May 11, 2015 Film & TV
David Robert Mitchell’s stylish, disturbing new indie horror film takes this old trope to its literal conclusion: the “it” of the title is passed on through intercourse. Once you have been rooted, you are rooted; the only way to stop it from killing you is to have sex with someone else.
Mitchell’s heroine Jay — played with fine naturalness by Maika Monroe — finds herself in peril after a typical night out at the movies with a nice enough chap named Jake. Turns out, Jake just wanted to pass the ghost-STD along. He sticks around long enough to give Jay tips on how to spot “it”, how to outrun it and, if she’s up for it, how to pass it on.
It Follows is the kind of film that cinematographers go back three times to watch. Because there’s no Jason or Michael Myers or Freddy Krueger, and because the “it” in question takes on the form of the people around the “infected” and approaches slowly, on foot, the camera takes its time too. Mike Giolakis’ drawn-out, perfectly choreographed shots neatly ratchet up the tension, and games composer Rich Vreeland (aka Disasterpeace, best known for his soundtrack to the hit puzzle platform game FEZ) applies more pressure with his droning, unpleasantly weird synthetic soundtrack.

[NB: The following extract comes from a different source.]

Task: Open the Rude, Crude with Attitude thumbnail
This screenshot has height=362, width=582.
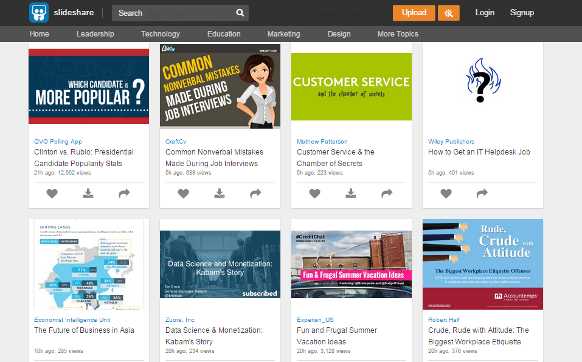Action: coord(482,264)
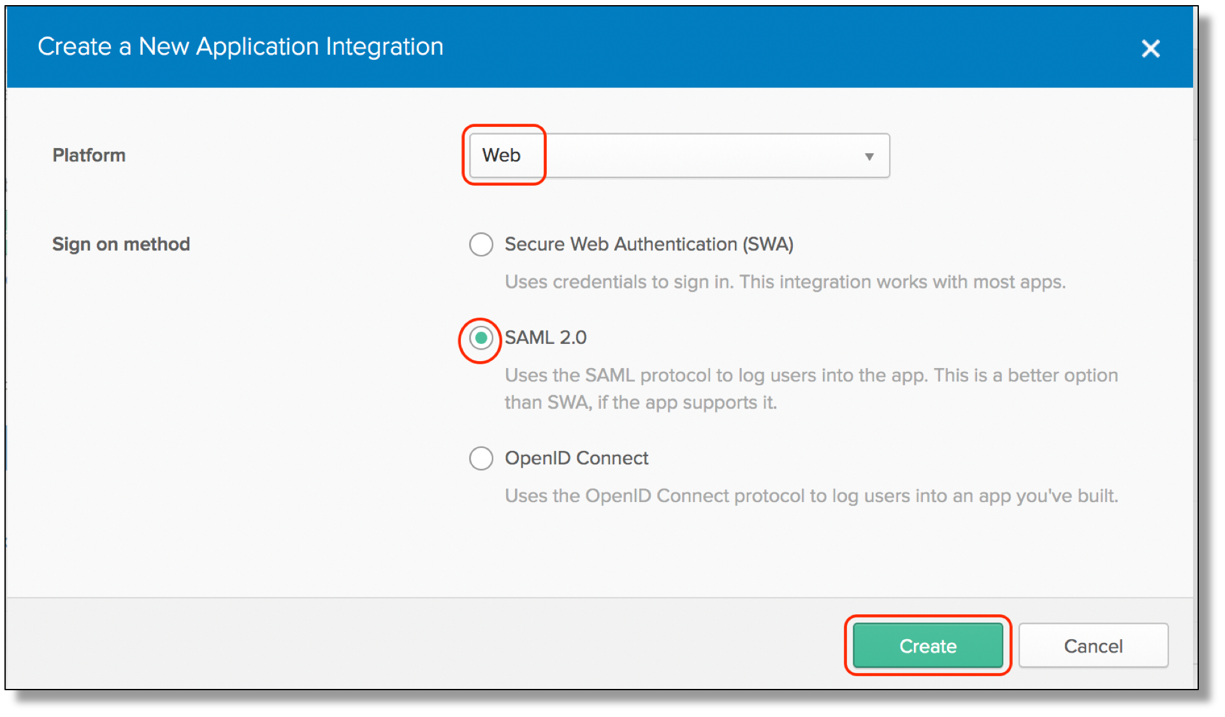
Task: Select Secure Web Authentication (SWA) radio button
Action: tap(481, 244)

If the film’s premise seems unusually cruel for a teen horror flick, the surprise is in its nuanced and textured approach to sexuality. You don’t get “it” because you’re promiscuous; this isn’t some hammy slut-shaming device. It Follows layers up fascinating meditations on consent and the male gaze and, to an extent, rape culture. To get the help she needs from her sister and friends, Jay must first make them believe what’s happened to her, even though she has no proof.
The story also touches on poverty and absent parents and the way suburban kids create their own support networks (and come up with incredibly dumb yet well-intentioned solutions for their problems). Though set in Detroit, It Follows could have been made in Glenfield, or Papakura or Henderson; it has the air of a longer, scarier Lorde music video.
One of the best scenes is also one of the most mundane. On the lawn out the back of Jake’s house, Jay and her friends — all equally well cast — sit in a circle with him and pick at the grass, mooching, figuring out what to do next. It’s hauntingly accurate in its depiction of that dull, delicious, confusing, take-me-back-there-now bit between childhood and IR330 slavedom. Mitchell has a strange, retro-cool hit on his hands.